Smack on the heels of a new season, it appears that Juventus are well prepared to tackle the rigours of the upcoming ten months. August has only just begun and new signings Medhi Benatia, Marko Pjaca, Dani Alves, Miralem Pjanić and, last but not least, Gonzalo Higuaín have joined up with the Italian Champions. These acquisitions clearly point to a statement of intent and it shouldn’t surprise anyone that manager Massimiliano “Max” Allegri has his sights set on the holy grail of Europe, the Champions League. What are the chances of Juve reclaiming a trophy that has eluded them for 20 years?
Off the bat, the Serie A is a non-entity. 5 years with 5 trophies on the trot simply means that there is nothing left to prove where Juventus’ domestic dominance is concerned. After what we can call a hiccup following the departure of key players in Carlos Tevez, Arturo Vidal and Andrea Pirlo, Juventus endured staunch growing pains which saw challengers Inter Milan and Napoli take the reins at the top of the Serie A table early on. Upon the steadying of the ship, Juventus became an unstoppable force amassing an unbeaten run of 26 games and ultimately leapfrogging their rivals and putting any arguments of a different champion to bed. They go into the 16/17 season as favourites by a landslide given and only a madman wouldn’t bet against them defending their title.
Turn the attention to the Champions League and the narrative changes. In assessing Juve’s previous years in the Champions League, one can see it’s been a mixed bag…literally. In the past five years, they’ve come short at each hurdle from the group stages to the final of last year. It would be harsh to downplay such an achievement as Juve deserve credit but if anything, that final stands out in mind for showing the gulf in class between Juventus and the European heavyweights. Anyone who tuned into that match against Barcelona knows how second best Juventus were as the Spanish team dominated proceedings and ended up 3 – 1 winners. This recent quarry of signings should do well to address such an issue but will they be enough to get Allegri across the line?
Benatia’s time at Bayern Munich may not have been as fruitful as he’d imagined but should he shrug off injury troubles then great things may be in store for a defender known to be top class when on form. Though former loanee Juan Cuadrado’s return from Chelsea is not guaranteed, the acquisition of young talent Pjaca looks to address the problem of a lack of wingers in the squad. Dani Alves needs no introduction as he still remains one of the best right-backs in the world at 33. Gonzalo Higuaín’s record haul of 36 league goals adds a potency up front of epic proportions as he teams up with the 19-goal young prodigy in Paulo Dybala.

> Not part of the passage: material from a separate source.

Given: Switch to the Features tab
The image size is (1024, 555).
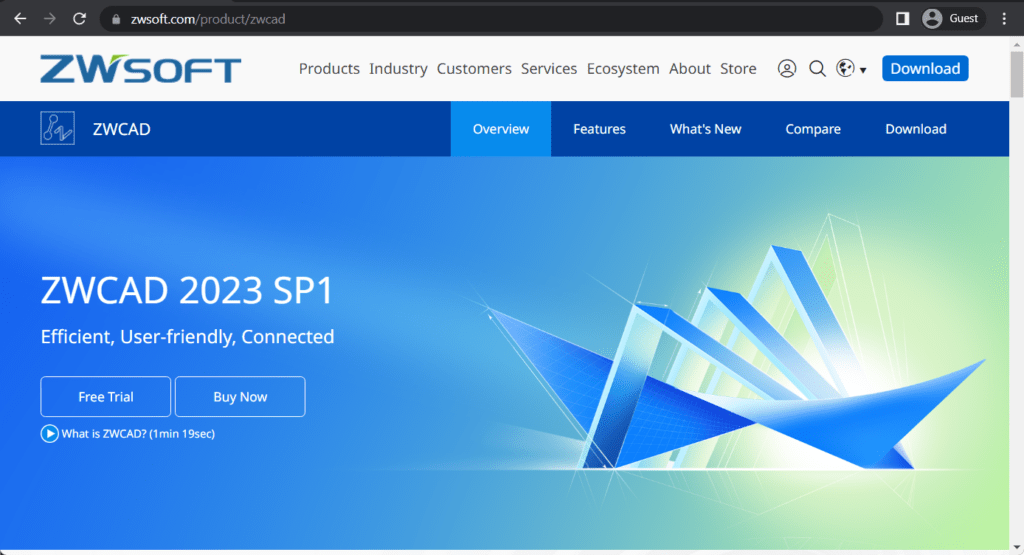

Higuaín’s record £76m Juventus move may be the highlight but in this writer’s humble opinion, Miralem Pjanić may just turn out to be the most important player coming in. The Bosnian’s goal threat, vision and passing nuance will be vital against tougher European opposition and will lessen the chances of that lethal attack being starved of service. The icing on the midfield cake would surely be if a certain Frenchman of record-breaking value remained at the club. Should Paul Pogba go, which seems an inevitability at this point, then Juve would have missed out on an opportunity to tout a starting XI that virtually goes toe to toe with Europe’s best. Otherwise, it’s safe to say the fans and Max will be pleased with the squad at his disposal.
In the grand scheme of things, the answer to the question is a strong maybe. On paper, the Barcelonas, Real Madrids and Bayern Munichs of this world are still superior to Juventus but football is rarely played on the flimsy material. Little ol’ Atletico Madrid managed to brush aside two of those colossal names and Juventus has more than enough quality in their team now to do the same and go the distance under the right guidance. The ball is in your court, Allegri.